7. The most important mile is the one ahead of you – As you drive, you need to be careful how you handle the next mile ahead of you. While it is good to remember the last 1200 miles you have covered, the good, bad and the ugly, it does not change anything but remains a reflection. What is more crucial is what you will face in the mile ahead. As the driver you remain vigilant and you pay attention to every detail that the mile presents. In business, historical performance is important to have so that we see where we have come from. It is however important to project and work towards the next quarter, next five years etc. You need to have vision and foresight to be able to anticipate what is coming ahead and make corrective action now to avert the impact.

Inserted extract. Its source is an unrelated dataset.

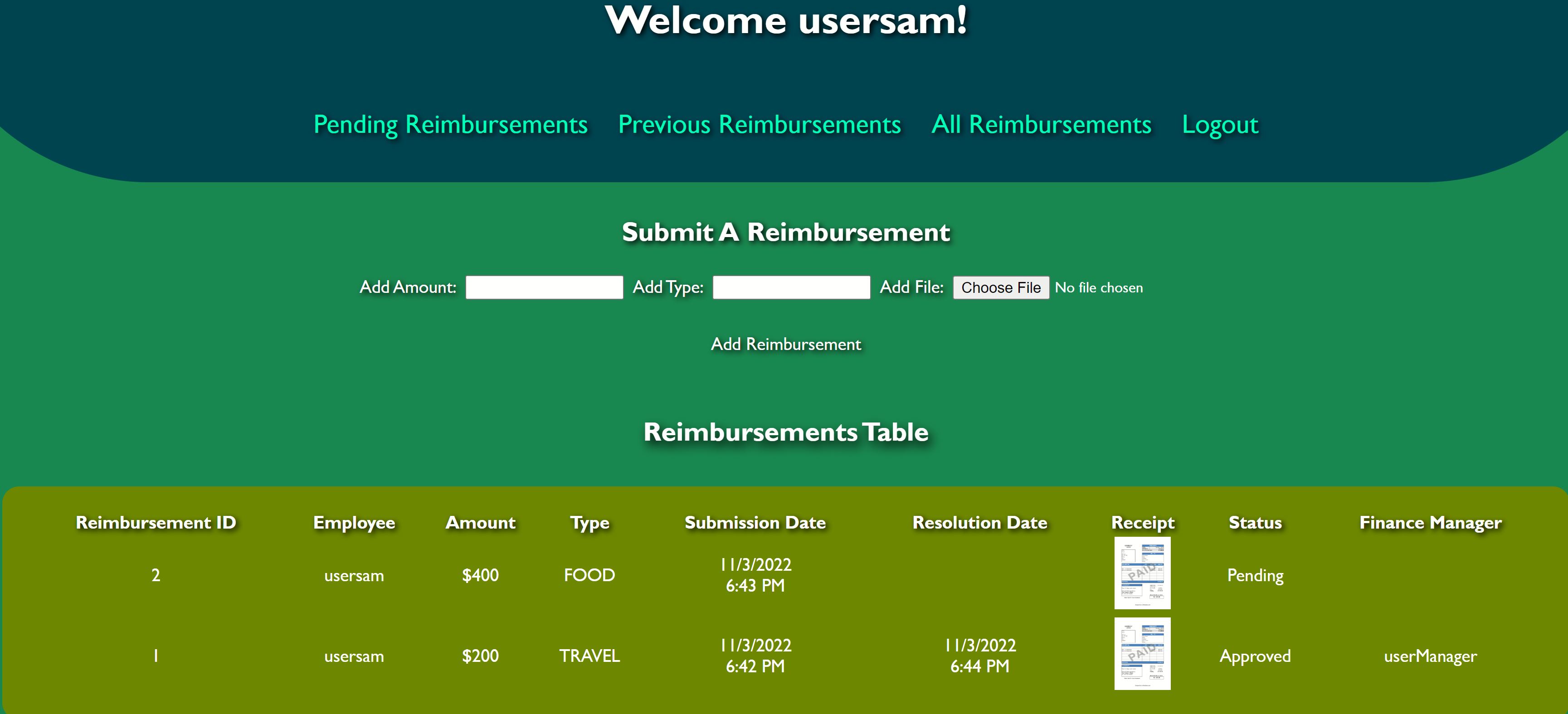The height and width of the screenshot is (714, 1568).
Task: Click userManager in Finance Manager column
Action: (x=1430, y=656)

8. Before you embark on a journey count the cost – It is important that you budget every aspect of your journey to ensure that you get where you are going and back Budget for incidentals, fuels, oils and refreshments on the way. If you feel it would be costly to drive then seek an alternative that you feel can achieve the same result within your budget. In business, you cannot ignore the issue of financial budgeting in all the projects you set out to embark on. It is a waste of time to start something and then feel you cannot continue having spent millions of dollars on the project and still be at 45% in terms of completion. The value of your money that has been sunk into the project keeps losing value as you could have used that money elsewhere bringing better return. Count the cost as you set to build that business park, count the cost as you offer employees increased benefits that were normally not on the budget. You need to start what you plan and finish all you have started. You are the driver who finishes the race not stopping midway.

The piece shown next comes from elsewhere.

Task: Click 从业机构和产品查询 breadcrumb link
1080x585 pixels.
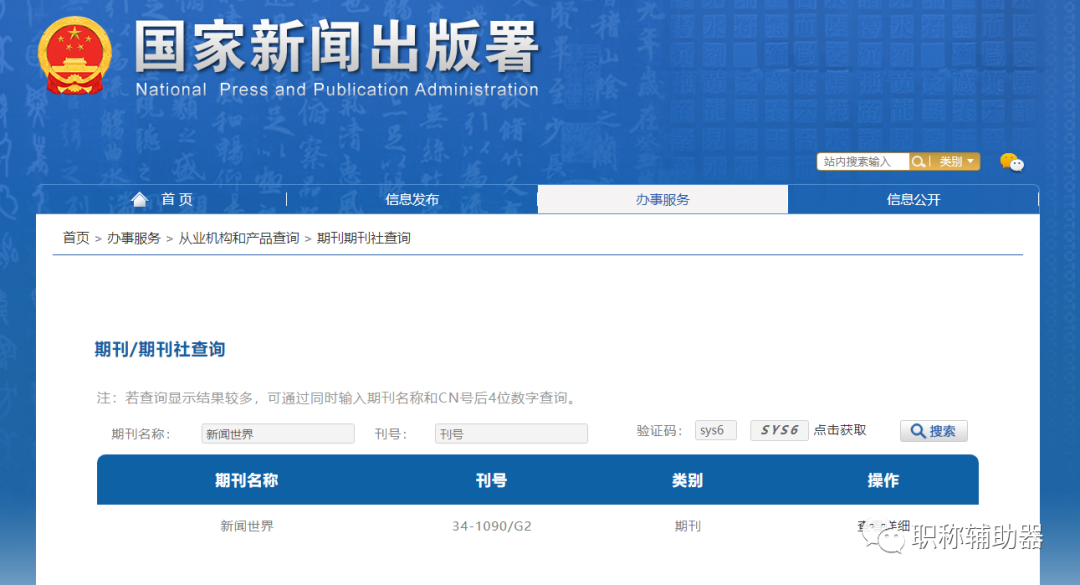Action: tap(240, 237)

9. Every car make and model is different – have situational sensitivity – You may have the same car make as your neighbor but sometimes the same functions you are used to are now digital instead of manual e.g. automatic gear box, power windows, power mirrors etc. Each car must be treated differently according to the blue print of its manufacturer and original vision and intent of the car. Similarly as you drive the business, you may not necessarily be the original visionary and architect behind the vision hence you need the guidelines of the one who created the initial blue print. The same Holdings Company may have a transport business, a timber plant, an oil refinery and a hotel entity. In all those businesses there are specific business dynamics you need if you are told to go and head or drive the divisions. Take time to establish how you will drive even though you may have driving experience. Learn the new environment and its processes. If it is a hotel for example, take time with the chef, take time with the room cleaners; understand the registration processes, revenue collection and all systems relating to the specific business. Orient yourself with the whole business. After all you will be responsible for driving it even though you may have co-drivers, assistants etc.

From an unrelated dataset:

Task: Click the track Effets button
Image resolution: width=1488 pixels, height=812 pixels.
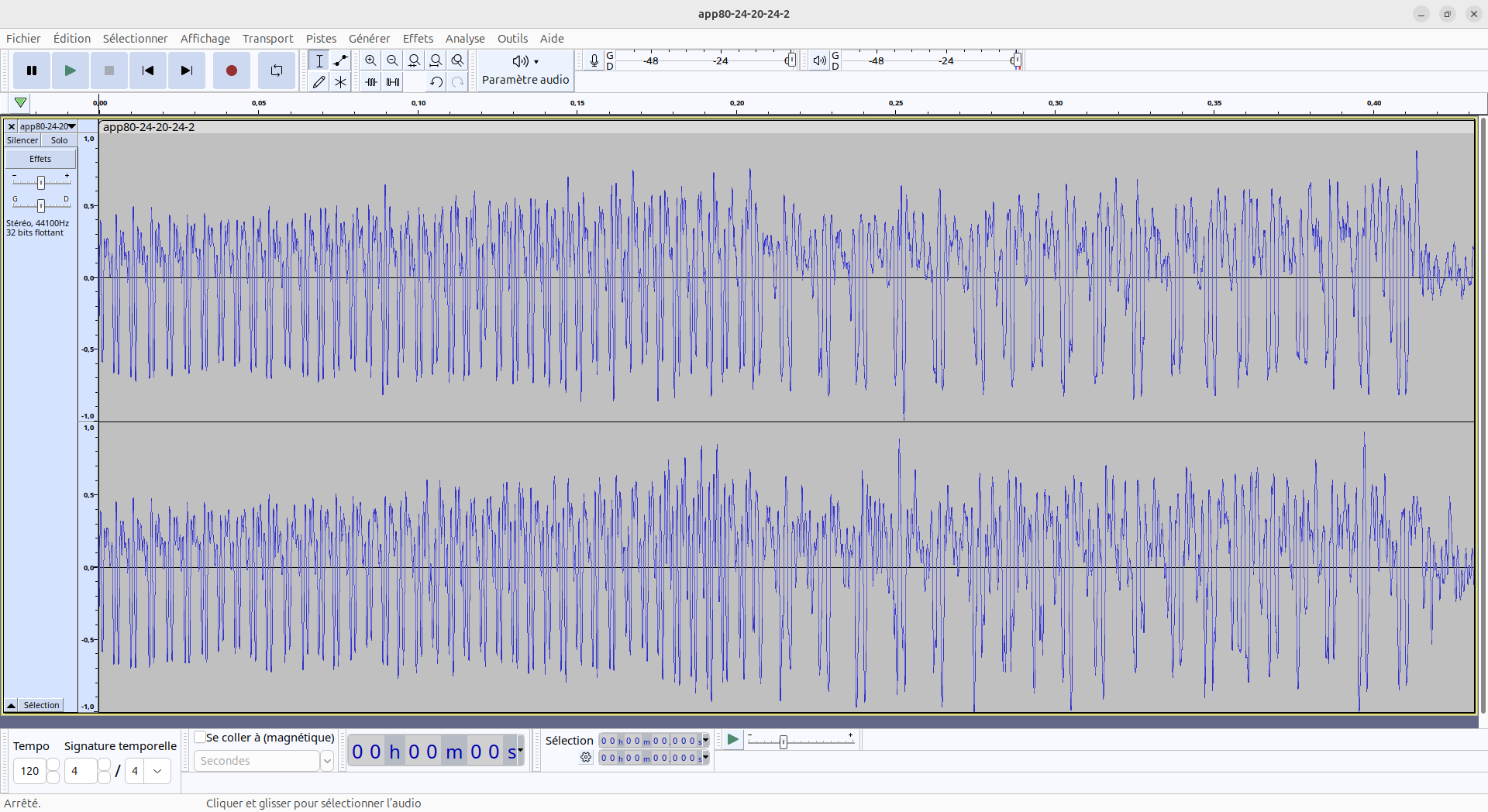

10. Exercise Defensive Driving techniques – The safety of your passengers is extremely important. If you can avoid an accident do all it takes to exercise the caution. Do not kill people because you have the right of way. Drive your car and also drive those around you. Think on behalf of others. In business Safety and life of employees comes ahead of production and targets. Provide the protective clothing necessary; provide safety training, evacuation procedures etc. Invest in Health and Environment related matters. They have an impact on your employees’ welfare and the well being of your business environment. Avoid danger at all cost.